I suppose I’ll put it on my to-do list to check on this story in a month or so and see if anything came of it!

Norweigian in Beijing: Successful Brain Cancer Treatment?

Saturday, December 26th, 2009

A week ago a story with this headline came out: For the First Time, a Glioma – Brain Cancer – may be Eliminated by a Chinese Research/Medical Team, Using a Novel Stem Cell Base.

Some research on the story:

Cellonis Biotechnologies: this is the owner of the therapy that was used.  Their website says that they are a China-based company headquartered in Beijing, and they have more than five years of research for the five different stem cell therapies under their belt.  Their website is kind of interesting.  First, the title is in Chinese (北京弘润天源生物技术有限公司, Beijing Hongrun Tianyuan Biotechnologies Co., Ltd.; I don’t know whether Hongrun Tianya is a cultural reference, it literally means Great-Smooth-Sky-Source), but the entire site is in English.  My guess is that they are definitely targeting foreigners looking for treatment (e.g. the Norwegian guy).  That and the fact that there is this extremely annoying floating advertisement that you can’t click out of.

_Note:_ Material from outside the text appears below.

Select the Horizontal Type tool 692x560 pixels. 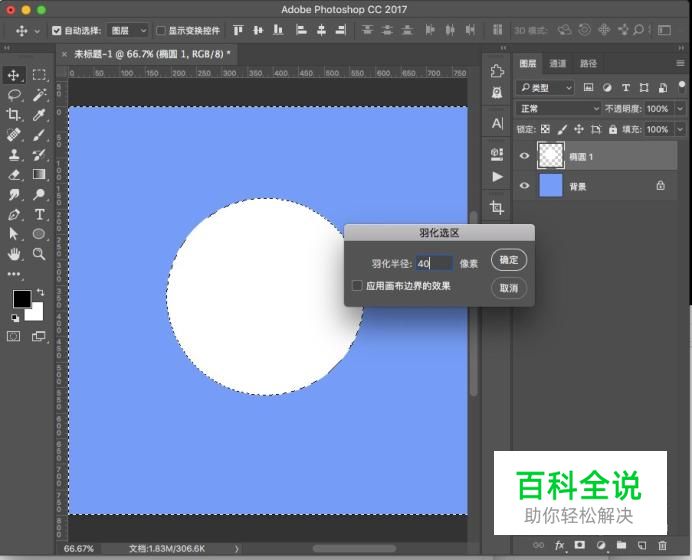[39, 214]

Next, I don’t know how new that website is, but the sections listing their Science Advisors,  Board of Directors, and Management are under construction.  Although the article does mention that their CEO is one Cindy Hao, M.D., and their “Director International” (Maybe International Director?) is Urs J. Lienert, M.B.A.

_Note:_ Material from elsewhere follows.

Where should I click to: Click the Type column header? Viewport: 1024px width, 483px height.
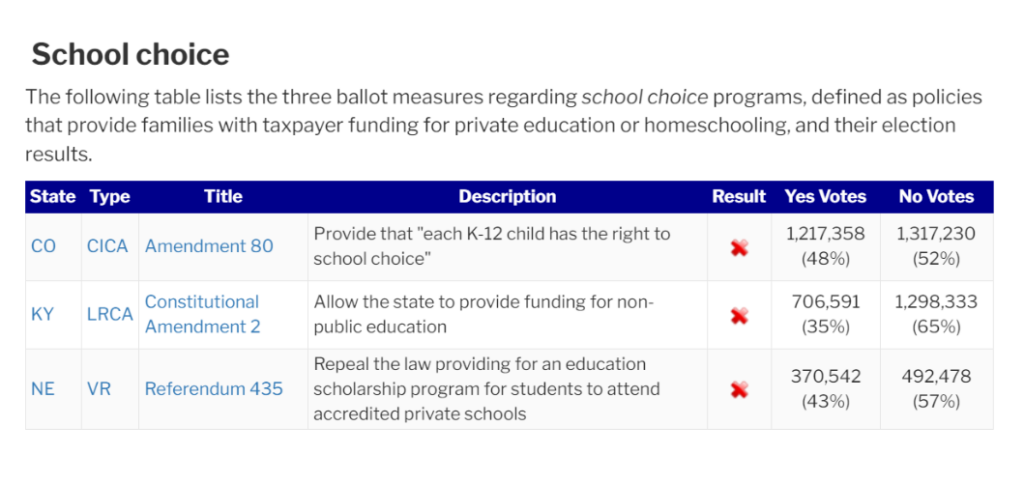coord(110,197)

Third, it says that they’ve established working relationships with Clinical Research/Treatment Centers (i.e. hospitals), but there’s no listing of what any of these are.  I suppose if you’re a potential client they would give you that information, but I wonder if there’s a business reason for not listing your clinical collaborators?

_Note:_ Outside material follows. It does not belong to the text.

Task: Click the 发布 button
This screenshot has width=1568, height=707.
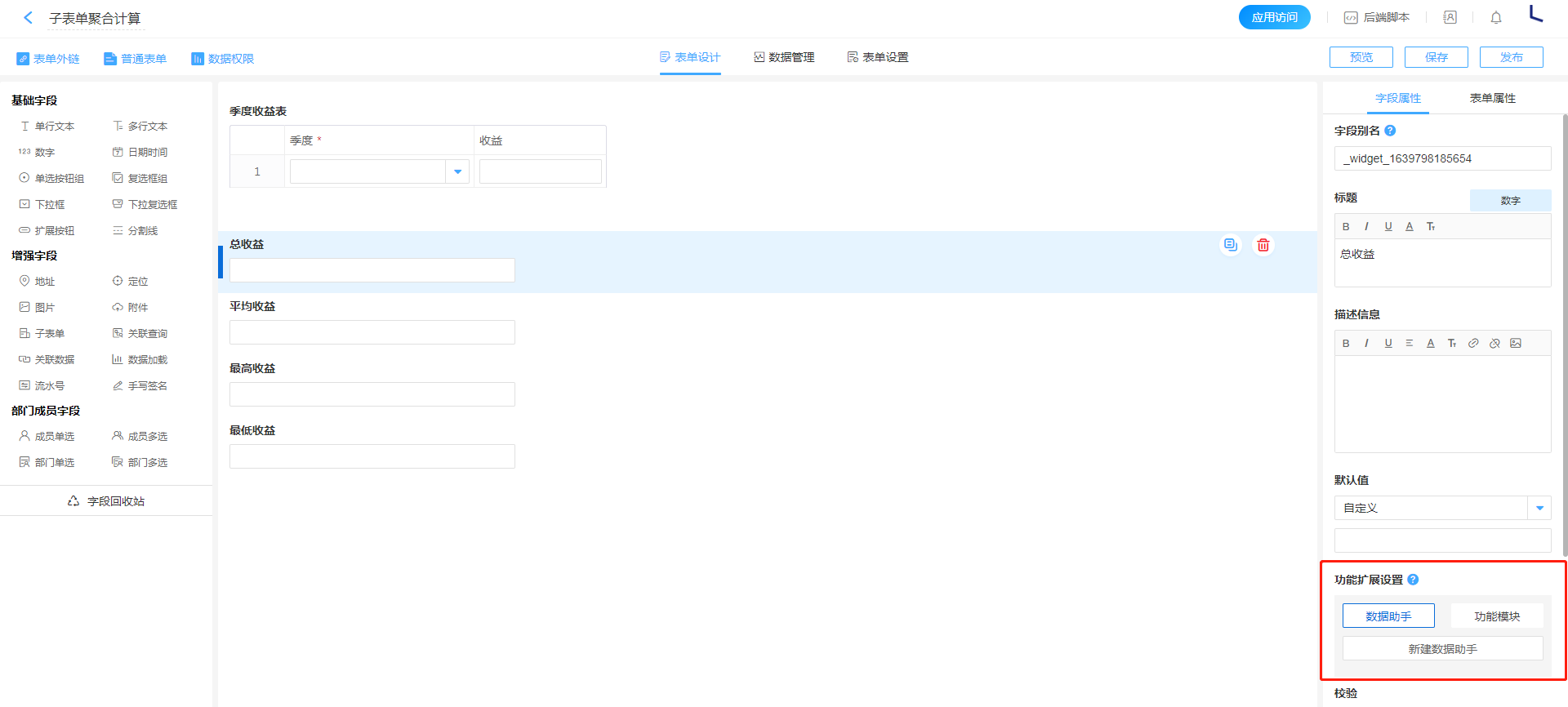Action: click(x=1511, y=57)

Fourth, I don’t really know how to find information on companies, I suppose I’ll learn that eventually.  Googling the English name only gets you news about the company.  Googling the Chinese name gets you a ton of job listing sites, which actually provide more information on the company.  However, I’ll have to find a directory for Chinese companies eventually if I want more detailed information.  I wonder if they post company registration information publicly?  On this HR site (and others) their company is listed as a private company with between 50-99 employees, and it looks like they’re hiring for positions at their headquarters and locations in Guangzhou (probably related to a subsidiary they have in HK) and Jiujiang (Jiangxi Province).  There’s nothing about Jiangxi in their website, but those positions are related to manufacturing/production.  The HR spiel does mention that their manufacturing workshops have gone through the SFDA’s GMP approval process.  That website says the company was founded in 2009 with Beijing University technical teams at the core, and already having ~4 years of research.  It also says the HK subsidiary was established to facilitate international exchange and cooperation.

Hmm, maybe I’ll write a little more on the actual therapy tomorrow.  This company research was interesting, but took a little longer than I thought it would.  There really isn’t too much information about the company itself out there, in the future I’d like to compare it to a similar-size American company that offers similar treatments, if there are any at all.